**Instructions for the task:** For each line below, check for the word "agent", then state how many lines contain it, with no other output.

Data entries
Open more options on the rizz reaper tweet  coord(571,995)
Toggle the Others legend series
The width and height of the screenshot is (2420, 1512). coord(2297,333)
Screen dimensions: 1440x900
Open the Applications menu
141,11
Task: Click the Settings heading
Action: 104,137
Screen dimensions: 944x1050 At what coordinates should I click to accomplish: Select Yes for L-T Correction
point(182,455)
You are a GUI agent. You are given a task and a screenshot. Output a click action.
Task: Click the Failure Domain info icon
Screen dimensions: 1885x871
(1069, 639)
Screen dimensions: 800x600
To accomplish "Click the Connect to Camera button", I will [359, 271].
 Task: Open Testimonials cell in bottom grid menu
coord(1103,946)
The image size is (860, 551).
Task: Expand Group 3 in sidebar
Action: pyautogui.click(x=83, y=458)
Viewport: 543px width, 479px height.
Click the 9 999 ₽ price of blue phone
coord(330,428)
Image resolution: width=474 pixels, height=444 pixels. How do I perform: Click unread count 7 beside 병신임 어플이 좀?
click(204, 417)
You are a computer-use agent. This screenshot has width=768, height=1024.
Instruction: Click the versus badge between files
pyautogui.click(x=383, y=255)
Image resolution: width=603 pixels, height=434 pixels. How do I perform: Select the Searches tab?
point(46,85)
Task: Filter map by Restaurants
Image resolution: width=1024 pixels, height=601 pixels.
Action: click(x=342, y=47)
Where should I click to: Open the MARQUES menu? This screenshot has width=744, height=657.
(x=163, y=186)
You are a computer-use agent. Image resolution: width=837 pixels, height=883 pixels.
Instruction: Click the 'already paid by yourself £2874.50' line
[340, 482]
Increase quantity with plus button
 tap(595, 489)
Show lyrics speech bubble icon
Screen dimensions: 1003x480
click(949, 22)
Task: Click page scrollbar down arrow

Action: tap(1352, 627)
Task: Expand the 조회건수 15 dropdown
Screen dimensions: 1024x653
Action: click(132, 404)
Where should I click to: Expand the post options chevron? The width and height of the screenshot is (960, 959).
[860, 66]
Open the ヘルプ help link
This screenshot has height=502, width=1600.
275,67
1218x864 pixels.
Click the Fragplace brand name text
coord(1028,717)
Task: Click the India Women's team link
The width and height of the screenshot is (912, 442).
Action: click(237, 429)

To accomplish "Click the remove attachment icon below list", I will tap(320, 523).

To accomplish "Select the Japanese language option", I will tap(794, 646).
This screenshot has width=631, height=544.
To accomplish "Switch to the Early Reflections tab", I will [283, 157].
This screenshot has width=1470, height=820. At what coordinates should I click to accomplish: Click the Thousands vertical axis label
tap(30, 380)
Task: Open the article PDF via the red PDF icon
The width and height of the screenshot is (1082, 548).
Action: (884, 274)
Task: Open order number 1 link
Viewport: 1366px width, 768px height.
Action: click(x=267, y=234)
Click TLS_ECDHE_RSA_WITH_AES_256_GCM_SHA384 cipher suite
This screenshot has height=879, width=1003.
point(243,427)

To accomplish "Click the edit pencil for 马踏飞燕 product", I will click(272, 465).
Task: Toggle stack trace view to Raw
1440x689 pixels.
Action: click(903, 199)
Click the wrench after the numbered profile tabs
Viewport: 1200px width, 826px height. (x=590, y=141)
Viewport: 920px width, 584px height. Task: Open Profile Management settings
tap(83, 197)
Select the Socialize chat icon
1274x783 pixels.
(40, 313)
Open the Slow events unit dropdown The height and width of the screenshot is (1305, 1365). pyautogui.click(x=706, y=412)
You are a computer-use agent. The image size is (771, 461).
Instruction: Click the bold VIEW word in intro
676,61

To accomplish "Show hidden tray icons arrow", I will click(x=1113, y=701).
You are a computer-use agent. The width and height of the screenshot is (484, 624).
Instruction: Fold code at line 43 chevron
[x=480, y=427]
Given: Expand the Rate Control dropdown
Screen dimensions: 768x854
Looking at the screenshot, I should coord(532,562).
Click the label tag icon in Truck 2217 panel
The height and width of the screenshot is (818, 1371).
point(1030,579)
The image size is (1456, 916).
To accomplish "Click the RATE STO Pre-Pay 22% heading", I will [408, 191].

**Task result:** 5